··· MATERIAL SUPPLIED ···

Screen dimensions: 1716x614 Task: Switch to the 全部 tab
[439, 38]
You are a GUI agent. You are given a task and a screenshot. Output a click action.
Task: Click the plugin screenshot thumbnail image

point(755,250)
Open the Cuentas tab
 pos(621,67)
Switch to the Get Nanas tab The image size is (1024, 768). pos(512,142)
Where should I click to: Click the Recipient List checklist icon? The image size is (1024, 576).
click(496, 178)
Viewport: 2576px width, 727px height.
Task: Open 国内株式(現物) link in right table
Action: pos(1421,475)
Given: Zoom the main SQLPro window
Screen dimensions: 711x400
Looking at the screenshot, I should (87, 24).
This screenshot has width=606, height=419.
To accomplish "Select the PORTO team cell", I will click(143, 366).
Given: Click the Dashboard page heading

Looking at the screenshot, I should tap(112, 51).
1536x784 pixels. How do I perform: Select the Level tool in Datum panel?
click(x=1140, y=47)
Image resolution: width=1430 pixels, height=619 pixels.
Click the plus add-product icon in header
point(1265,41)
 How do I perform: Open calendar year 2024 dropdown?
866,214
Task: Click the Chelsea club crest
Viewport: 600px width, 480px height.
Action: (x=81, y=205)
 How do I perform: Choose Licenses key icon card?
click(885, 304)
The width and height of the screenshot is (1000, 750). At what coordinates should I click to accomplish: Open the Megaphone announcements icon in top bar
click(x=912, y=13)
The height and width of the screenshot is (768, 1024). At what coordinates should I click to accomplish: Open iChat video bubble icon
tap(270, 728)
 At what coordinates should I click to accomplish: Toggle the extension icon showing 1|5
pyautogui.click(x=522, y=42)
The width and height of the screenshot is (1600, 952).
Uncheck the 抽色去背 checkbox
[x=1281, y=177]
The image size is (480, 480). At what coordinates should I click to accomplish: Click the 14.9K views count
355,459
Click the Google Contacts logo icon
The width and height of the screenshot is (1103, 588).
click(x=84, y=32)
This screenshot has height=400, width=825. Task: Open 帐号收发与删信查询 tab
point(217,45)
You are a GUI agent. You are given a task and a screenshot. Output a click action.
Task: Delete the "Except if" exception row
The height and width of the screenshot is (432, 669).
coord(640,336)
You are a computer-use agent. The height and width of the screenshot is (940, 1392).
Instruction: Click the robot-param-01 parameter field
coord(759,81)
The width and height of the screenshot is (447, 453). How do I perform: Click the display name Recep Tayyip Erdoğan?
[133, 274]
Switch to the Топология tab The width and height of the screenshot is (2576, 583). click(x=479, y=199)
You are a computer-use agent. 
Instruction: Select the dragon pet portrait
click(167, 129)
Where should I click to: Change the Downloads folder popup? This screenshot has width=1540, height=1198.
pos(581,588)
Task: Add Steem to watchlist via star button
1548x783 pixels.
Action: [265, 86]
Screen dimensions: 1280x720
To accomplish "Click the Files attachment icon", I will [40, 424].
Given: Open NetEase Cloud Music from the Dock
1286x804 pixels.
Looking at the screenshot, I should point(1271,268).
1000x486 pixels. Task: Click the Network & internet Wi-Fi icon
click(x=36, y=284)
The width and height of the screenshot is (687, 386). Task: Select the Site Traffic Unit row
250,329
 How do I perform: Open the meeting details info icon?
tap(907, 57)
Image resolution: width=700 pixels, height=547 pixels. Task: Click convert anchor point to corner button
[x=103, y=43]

···

> **DIRECTIONS FOR THIS TASK**:
Please return every line from the first one in the records above down to the line containing "Task: Click the Chelsea club crest", including both, exactly as written and nothing more.

> **RESULT OF THE EXERCISE**:
Screen dimensions: 1716x614 Task: Switch to the 全部 tab
[439, 38]
You are a GUI agent. You are given a task and a screenshot. Output a click action.
Task: Click the plugin screenshot thumbnail image

point(755,250)
Open the Cuentas tab
 pos(621,67)
Switch to the Get Nanas tab The image size is (1024, 768). pos(512,142)
Where should I click to: Click the Recipient List checklist icon? The image size is (1024, 576).
click(496, 178)
Viewport: 2576px width, 727px height.
Task: Open 国内株式(現物) link in right table
Action: pos(1421,475)
Given: Zoom the main SQLPro window
Screen dimensions: 711x400
Looking at the screenshot, I should (87, 24).
This screenshot has width=606, height=419.
To accomplish "Select the PORTO team cell", I will click(143, 366).
Given: Click the Dashboard page heading

Looking at the screenshot, I should tap(112, 51).
1536x784 pixels. How do I perform: Select the Level tool in Datum panel?
click(x=1140, y=47)
Image resolution: width=1430 pixels, height=619 pixels.
Click the plus add-product icon in header
point(1265,41)
 How do I perform: Open calendar year 2024 dropdown?
866,214
Task: Click the Chelsea club crest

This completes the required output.